Twice Baked Read online

Page 15


  Having enjoyed the fireworks, the crowd was beginning to spread out again. I knew Peggy would be looking for me to resume my position at the pie stand, but that was going to have to wait.

  Believe it or not, there were more important things going on in Second Springs than peaches, pies, or the combination of the two.

  “Keep a watchful eye,” Darrin said. “Someone hiding would likely try to blend in. So look for the largest crowds.”

  “I know,” I answered. “My father…um, used to watch a lot of Law and Order.”

  “You were about to say that your father taught you that, weren’t you?” Darrin asked, keeping his eyes on the crowds and, mercifully, not on me. “Because he was the sheriff. Because you think you’re Rita Clarke.” He sighed. “Of all the people I’ve ever met, you are definitely the most-”

  “Interesting?” I finished, looking through the patchy crowds myself.

  “I was going to say something much harsher, but let’s just go with complicated and split the difference.” His tone got a lot more serious as he continued. “You know, after this, you’re going to have to-”

  “I can’t think about what happens after this,” I answered. And I really couldn’t. If I solved this murder, that would mean I would- as Charlie put it- move on. Did that mean heaven? Did it mean being reincarnated again? Did it mean something else entirely, something that human beings have never even contemplated in regards to life after death? Whatever it was, it certainly meant that I wouldn’t be here anymore. I would leave Aiden and Peggy. I would leave Second Springs. I would leave my Dad. At this point, even the thought of leaving Darrin brought up more than a little sadness in my heart.

  No. I couldn’t think about that right now. I just needed to focus on making this right.

  “Do you see her?” Darrin asked.

  “I see a lot of ‘hers’,” I said. “And they’re all wearing peach dresses. “She had too big of a head start. This is impossible.”

  “We should split up,” Darrin suggested. “You go left. I’ll go right. We’ll circle the perimeter and meet in the middle. If you see her-”

  “I’ll scream,” I answered.

  Nodding, I headed off to the left, keeping a hand in my clutch, around the base of the pistol.

  I made sure to steer clear of Peggy, who seemed very disheveled was looking for me on her tippy toes.

  Darting around her, I almost ran smack dab into Dad. Thankfully, he didn’t see me as I scooted the other way. He had told me to keep my distance from this case and, I certainly hadn’t done that. Though the body I now resided it wasn’t technically his daughter’s, disobeying him so blatantly still pulled at me. Explaining it to him wasn’t something I needed added to my metaphorical plate right now.

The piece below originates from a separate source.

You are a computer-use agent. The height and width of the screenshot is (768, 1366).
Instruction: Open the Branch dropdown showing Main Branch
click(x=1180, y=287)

  I moved through the festival pretty handedly. For once, I was glad to not be Rita Clarke. She’d have been stopped by every person at this event. She’d have had to make small talk and be invested in the lives of those around her.

  Rita Redoux on the other hand, she was practically invisible. And it meant that I could do what I needed to do; find Angela.

  I was halfway through the perimeter when I saw her. She was, as Darrin figured, in the middle of one of the biggest crowds in the entire place. She had her hands clasped together and she was talking to a group of people that included, among other people, Officer Dunberry.

  If attempting to throw myself out of his moving squad car wasn’t enough to do the trick, the poor guy was definitely going to think I was crazy after this.

  “Hey!” I yelled, and started fumbling at the pistol in my clutch. “Darrin!” I screamed.

  The clutch fell away, and I was left with only the pistol.

  “Oh my God! She’s got a gun!” I heard someone scream.

  “Darrin!” I shouted again, but things were starting to spin out of control. People were rushing away from me, scared and staring at me like I was the killer.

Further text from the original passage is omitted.